Each line of the entries that mentions the string "Toggle" needs to be reported.

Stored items
+---+

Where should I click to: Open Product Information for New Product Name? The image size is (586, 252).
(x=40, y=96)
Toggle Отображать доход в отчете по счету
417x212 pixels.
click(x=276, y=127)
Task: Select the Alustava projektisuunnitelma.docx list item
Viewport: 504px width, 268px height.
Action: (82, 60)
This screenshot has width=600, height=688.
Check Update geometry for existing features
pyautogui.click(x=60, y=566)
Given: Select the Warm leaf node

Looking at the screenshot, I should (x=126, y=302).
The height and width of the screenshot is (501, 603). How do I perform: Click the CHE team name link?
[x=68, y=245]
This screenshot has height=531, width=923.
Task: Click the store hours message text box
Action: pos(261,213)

+---+

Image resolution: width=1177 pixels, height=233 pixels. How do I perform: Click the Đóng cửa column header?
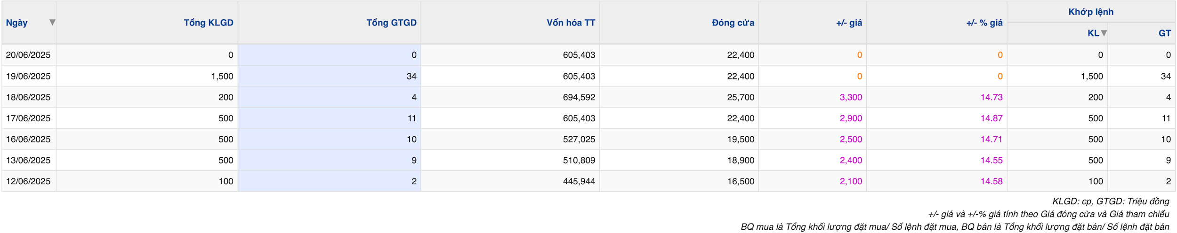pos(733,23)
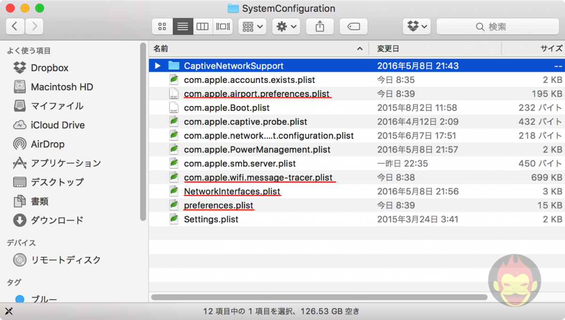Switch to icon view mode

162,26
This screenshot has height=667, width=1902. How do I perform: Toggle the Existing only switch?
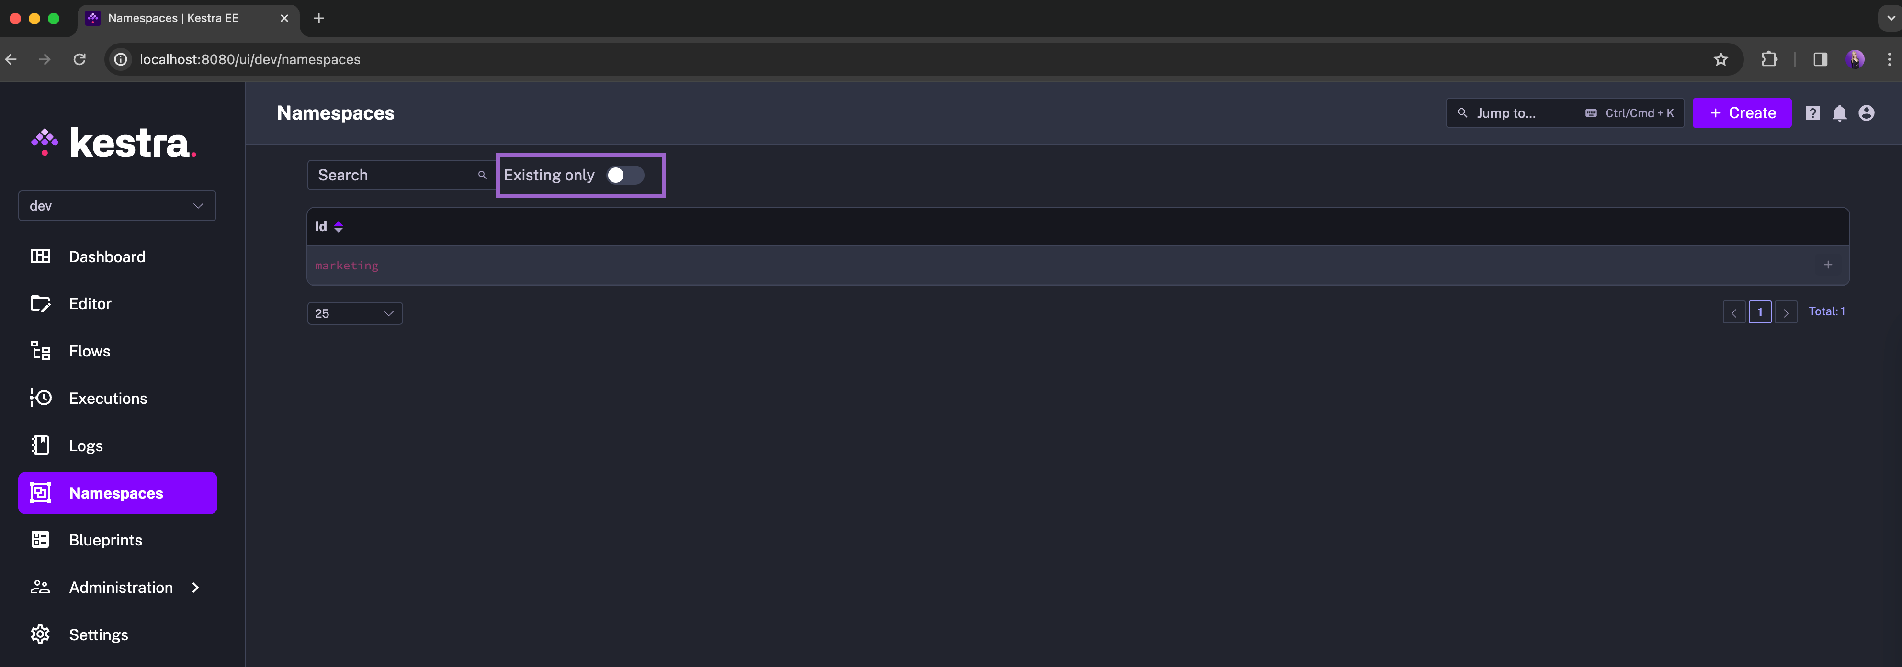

+---+

_THE COMPLETED TASK_
Toggle Отображать доход в отчете по счету
This screenshot has height=667, width=1902. How do I perform: Toggle the Existing only switch?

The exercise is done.